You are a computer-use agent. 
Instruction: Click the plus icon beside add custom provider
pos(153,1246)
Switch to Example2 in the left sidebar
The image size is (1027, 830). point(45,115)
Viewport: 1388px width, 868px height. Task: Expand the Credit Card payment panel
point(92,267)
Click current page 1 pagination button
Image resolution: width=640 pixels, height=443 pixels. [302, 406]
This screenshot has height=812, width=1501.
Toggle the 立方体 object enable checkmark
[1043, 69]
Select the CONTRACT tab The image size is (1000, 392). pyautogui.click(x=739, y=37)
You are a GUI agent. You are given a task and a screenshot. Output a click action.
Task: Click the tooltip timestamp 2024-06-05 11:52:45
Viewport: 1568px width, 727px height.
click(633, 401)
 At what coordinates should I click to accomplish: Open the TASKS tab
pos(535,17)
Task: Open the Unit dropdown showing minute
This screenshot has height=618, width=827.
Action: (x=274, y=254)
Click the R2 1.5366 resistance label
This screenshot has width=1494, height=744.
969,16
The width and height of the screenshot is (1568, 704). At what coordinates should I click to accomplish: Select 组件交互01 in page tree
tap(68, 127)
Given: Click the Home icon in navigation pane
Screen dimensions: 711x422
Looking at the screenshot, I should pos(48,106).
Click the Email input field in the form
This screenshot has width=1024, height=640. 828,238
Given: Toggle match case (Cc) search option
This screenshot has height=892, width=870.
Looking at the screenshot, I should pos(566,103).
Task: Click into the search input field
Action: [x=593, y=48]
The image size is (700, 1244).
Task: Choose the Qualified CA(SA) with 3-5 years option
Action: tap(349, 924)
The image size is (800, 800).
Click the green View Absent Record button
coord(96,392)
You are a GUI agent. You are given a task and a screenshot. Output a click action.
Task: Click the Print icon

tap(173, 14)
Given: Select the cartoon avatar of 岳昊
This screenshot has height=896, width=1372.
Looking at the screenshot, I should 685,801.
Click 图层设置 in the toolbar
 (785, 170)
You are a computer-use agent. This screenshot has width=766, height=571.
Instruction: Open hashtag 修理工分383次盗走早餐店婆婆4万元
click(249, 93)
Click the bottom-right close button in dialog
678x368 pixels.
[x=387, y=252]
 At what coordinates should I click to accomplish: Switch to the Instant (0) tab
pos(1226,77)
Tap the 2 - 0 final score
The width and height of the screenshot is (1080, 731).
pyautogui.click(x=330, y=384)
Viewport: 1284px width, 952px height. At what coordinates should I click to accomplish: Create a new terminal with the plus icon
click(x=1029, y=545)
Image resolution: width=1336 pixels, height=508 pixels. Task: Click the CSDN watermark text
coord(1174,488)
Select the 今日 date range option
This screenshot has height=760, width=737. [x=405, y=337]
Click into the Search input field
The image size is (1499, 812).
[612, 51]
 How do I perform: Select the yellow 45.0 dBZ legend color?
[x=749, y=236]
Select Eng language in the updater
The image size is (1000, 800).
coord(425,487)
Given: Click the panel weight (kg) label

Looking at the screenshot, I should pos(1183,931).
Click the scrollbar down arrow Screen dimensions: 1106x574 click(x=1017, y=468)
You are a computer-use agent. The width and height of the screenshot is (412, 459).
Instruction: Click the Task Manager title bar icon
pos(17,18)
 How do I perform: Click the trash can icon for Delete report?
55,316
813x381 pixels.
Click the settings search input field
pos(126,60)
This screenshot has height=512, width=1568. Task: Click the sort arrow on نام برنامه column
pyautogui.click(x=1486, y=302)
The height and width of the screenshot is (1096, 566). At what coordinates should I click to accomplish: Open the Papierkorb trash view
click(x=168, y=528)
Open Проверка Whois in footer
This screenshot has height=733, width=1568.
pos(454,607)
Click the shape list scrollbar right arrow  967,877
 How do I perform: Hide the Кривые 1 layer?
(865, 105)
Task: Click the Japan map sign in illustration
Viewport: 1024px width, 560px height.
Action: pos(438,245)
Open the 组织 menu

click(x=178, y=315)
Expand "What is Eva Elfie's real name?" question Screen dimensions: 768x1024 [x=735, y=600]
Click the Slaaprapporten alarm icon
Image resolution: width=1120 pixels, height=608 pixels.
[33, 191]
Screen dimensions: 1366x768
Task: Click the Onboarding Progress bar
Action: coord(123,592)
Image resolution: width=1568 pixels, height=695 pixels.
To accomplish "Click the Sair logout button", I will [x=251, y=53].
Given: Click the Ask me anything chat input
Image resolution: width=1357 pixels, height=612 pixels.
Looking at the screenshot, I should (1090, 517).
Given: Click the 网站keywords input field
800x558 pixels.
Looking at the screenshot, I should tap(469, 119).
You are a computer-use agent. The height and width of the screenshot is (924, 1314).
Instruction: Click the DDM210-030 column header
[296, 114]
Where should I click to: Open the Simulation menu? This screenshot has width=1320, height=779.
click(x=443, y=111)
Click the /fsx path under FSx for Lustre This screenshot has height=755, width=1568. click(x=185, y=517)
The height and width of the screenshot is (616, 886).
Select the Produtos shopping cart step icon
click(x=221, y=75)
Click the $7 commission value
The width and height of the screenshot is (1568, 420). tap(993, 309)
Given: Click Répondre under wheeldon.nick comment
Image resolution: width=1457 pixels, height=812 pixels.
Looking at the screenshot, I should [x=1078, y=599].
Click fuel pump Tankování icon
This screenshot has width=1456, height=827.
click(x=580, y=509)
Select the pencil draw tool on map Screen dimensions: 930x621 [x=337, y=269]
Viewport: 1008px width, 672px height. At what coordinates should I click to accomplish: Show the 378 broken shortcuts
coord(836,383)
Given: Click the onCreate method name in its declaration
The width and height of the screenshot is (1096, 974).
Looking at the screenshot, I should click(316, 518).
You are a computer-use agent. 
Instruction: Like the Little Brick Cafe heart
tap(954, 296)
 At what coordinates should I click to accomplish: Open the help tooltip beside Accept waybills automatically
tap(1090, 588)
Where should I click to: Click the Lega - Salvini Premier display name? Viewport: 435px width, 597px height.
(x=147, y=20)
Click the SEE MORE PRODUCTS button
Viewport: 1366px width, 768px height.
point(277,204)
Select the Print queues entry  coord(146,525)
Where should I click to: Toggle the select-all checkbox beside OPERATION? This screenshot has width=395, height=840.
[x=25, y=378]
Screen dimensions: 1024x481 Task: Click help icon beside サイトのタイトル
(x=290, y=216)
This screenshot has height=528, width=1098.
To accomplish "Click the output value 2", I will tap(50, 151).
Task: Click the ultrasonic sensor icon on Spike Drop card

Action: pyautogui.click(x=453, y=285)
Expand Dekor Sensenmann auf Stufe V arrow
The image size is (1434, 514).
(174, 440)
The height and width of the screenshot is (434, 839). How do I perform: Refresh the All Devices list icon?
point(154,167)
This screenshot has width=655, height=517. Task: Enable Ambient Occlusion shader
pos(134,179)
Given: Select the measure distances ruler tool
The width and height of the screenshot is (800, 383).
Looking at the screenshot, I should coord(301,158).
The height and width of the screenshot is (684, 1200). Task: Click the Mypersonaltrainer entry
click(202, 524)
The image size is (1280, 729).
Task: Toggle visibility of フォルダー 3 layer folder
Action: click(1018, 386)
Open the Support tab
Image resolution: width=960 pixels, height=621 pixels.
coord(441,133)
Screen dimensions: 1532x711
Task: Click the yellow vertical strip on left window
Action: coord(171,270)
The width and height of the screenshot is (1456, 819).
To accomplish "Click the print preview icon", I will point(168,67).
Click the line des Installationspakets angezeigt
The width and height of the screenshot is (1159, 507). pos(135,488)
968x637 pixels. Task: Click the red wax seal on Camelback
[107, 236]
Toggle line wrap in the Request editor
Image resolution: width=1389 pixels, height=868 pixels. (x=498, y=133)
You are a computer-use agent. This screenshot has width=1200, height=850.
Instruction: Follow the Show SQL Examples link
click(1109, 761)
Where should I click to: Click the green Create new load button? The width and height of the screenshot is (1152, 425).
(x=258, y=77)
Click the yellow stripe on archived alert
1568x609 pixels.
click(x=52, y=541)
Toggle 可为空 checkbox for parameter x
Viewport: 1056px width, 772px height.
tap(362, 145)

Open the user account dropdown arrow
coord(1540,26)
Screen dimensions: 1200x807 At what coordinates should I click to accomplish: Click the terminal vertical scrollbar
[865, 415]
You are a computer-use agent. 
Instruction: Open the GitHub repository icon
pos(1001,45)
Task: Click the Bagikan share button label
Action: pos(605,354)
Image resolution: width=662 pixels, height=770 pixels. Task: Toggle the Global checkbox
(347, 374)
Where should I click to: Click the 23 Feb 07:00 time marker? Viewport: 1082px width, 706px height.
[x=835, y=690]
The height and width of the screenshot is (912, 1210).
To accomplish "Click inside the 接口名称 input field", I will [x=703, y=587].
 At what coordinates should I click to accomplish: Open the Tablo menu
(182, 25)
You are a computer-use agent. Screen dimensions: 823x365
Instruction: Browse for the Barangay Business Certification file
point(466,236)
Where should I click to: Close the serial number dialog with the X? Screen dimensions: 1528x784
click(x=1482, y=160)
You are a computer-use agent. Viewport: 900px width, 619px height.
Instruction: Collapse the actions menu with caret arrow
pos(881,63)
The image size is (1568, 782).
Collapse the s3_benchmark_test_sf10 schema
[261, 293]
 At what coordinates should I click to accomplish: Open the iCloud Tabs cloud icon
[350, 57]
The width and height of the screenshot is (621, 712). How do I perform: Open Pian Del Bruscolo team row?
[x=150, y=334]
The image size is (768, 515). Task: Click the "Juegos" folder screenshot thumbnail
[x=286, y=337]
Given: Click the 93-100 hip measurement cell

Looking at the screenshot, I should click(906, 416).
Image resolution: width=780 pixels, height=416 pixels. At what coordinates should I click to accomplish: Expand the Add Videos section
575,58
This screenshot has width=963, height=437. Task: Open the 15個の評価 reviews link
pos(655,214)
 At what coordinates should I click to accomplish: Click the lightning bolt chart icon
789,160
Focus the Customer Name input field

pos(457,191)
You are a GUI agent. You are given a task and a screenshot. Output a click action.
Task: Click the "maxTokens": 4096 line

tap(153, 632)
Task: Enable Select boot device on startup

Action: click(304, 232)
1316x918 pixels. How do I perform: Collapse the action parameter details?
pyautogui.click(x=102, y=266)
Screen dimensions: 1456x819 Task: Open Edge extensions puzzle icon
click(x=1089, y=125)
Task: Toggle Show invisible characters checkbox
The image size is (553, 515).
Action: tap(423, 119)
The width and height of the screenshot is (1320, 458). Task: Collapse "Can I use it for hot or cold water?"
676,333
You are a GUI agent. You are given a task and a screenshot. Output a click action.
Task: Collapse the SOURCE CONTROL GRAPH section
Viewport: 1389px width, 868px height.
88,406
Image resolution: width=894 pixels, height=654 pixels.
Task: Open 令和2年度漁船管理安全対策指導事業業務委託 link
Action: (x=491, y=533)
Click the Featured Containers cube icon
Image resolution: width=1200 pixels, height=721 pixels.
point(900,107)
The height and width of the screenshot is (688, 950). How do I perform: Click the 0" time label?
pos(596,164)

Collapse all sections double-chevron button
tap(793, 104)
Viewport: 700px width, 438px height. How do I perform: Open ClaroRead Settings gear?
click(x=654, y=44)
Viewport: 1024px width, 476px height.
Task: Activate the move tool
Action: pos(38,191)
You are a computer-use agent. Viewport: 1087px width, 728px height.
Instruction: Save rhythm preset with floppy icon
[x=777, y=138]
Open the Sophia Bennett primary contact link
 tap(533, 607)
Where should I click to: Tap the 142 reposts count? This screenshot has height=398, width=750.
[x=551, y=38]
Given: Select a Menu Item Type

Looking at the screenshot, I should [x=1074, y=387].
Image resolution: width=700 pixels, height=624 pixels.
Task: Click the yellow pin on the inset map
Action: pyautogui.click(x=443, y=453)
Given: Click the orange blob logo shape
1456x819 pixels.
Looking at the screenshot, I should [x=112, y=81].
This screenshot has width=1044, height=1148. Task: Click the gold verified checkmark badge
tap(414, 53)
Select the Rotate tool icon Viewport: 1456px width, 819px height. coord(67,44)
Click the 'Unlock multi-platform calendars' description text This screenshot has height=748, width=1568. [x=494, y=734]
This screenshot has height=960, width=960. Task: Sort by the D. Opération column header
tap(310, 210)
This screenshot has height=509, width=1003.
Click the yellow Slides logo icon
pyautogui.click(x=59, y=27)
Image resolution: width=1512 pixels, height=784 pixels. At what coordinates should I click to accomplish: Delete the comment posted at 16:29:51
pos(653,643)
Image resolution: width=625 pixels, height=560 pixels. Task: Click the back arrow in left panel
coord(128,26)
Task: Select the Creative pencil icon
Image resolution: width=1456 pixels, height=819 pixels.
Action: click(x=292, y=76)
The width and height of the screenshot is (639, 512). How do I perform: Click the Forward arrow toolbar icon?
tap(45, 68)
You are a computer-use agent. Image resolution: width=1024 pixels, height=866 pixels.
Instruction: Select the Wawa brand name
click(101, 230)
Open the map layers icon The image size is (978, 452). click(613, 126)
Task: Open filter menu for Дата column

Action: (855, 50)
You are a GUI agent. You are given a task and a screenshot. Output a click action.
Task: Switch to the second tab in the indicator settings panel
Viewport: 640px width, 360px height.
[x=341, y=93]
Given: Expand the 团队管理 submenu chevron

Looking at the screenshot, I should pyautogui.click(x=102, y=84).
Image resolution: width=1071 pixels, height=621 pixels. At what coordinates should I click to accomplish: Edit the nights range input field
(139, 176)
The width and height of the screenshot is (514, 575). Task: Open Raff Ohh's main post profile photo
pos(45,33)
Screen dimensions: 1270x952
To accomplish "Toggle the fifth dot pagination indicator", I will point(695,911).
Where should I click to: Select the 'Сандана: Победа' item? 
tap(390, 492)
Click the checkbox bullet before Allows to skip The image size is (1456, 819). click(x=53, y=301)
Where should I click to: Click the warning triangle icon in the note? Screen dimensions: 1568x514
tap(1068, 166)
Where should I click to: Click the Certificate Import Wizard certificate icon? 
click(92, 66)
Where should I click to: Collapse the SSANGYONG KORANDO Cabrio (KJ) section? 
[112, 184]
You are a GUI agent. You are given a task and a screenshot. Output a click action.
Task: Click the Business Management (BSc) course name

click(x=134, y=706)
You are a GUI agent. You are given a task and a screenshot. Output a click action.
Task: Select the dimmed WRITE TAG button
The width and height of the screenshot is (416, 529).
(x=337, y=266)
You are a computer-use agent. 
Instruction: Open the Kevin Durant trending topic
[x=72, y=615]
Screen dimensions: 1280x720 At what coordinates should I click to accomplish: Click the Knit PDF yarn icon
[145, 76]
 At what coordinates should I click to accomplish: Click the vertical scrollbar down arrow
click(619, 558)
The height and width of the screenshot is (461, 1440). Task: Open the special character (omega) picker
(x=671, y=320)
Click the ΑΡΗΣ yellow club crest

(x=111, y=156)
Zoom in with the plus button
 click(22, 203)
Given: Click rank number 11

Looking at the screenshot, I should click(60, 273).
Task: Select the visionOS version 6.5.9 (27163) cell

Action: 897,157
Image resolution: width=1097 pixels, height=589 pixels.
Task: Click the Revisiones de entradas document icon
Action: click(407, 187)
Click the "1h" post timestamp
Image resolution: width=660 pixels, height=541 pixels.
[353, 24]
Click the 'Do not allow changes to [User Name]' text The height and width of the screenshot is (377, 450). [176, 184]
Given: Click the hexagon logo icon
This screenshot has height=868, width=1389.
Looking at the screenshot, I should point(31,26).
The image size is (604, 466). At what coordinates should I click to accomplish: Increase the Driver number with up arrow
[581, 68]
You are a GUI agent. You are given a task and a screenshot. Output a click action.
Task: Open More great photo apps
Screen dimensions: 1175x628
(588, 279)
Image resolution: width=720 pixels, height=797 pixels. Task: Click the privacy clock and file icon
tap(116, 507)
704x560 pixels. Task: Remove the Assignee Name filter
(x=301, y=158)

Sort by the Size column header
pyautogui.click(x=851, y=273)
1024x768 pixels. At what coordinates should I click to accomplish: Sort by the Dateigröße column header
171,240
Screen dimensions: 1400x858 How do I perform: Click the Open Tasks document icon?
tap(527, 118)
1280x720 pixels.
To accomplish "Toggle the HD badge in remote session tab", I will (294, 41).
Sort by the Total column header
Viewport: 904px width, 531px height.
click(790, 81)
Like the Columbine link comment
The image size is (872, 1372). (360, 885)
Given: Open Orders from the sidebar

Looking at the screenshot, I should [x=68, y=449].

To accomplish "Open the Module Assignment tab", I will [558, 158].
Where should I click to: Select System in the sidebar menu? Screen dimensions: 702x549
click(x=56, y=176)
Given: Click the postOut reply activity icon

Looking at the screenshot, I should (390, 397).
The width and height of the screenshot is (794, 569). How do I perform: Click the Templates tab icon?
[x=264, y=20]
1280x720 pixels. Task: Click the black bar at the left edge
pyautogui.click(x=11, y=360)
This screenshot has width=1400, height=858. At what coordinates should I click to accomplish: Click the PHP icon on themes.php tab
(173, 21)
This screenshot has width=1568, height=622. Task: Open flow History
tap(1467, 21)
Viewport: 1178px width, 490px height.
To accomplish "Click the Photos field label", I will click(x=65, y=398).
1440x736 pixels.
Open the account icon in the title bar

Exercise task
Put the entries into a Markdown table with the columns Row and Line, one numbered row per line and no rows for blank lines. Begin at the line that has "Image resolution: width=780" and stop after the line that has "point(900,107)".

Solution to the problem
| Row | Line |
|---|---|
| 1 | Image resolution: width=780 pixels, height=416 pixels. At what coordinates should I click to accomplish: Expand the Add Videos section |
| 2 | 575,58 |
| 3 | This screenshot has width=963, height=437. Task: Open the 15個の評価 reviews link |
| 4 | pos(655,214) |
| 5 |  At what coordinates should I click to accomplish: Click the lightning bolt chart icon |
| 6 | 789,160 |
| 7 | Focus the Customer Name input field |
| 8 | pos(457,191) |
| 9 | You are a GUI agent. You are given a task and a screenshot. Output a click action. |
| 10 | Task: Click the "maxTokens": 4096 line |
| 11 | tap(153, 632) |
| 12 | Task: Enable Select boot device on startup |
| 13 | Action: click(304, 232) |
| 14 | 1316x918 pixels. How do I perform: Collapse the action parameter details? |
| 15 | pyautogui.click(x=102, y=266) |
| 16 | Screen dimensions: 1456x819 Task: Open Edge extensions puzzle icon |
| 17 | click(x=1089, y=125) |
| 18 | Task: Toggle Show invisible characters checkbox |
| 19 | The image size is (553, 515). |
| 20 | Action: tap(423, 119) |
| 21 | The width and height of the screenshot is (1320, 458). Task: Collapse "Can I use it for hot or cold water?" |
| 22 | 676,333 |
| 23 | You are a GUI agent. You are given a task and a screenshot. Output a click action. |
| 24 | Task: Collapse the SOURCE CONTROL GRAPH section |
| 25 | Viewport: 1389px width, 868px height. |
| 26 | 88,406 |
| 27 | Image resolution: width=894 pixels, height=654 pixels. |
| 28 | Task: Open 令和2年度漁船管理安全対策指導事業業務委託 link |
| 29 | Action: (x=491, y=533) |
| 30 | Click the Featured Containers cube icon |
| 31 | Image resolution: width=1200 pixels, height=721 pixels. |
| 32 | point(900,107) |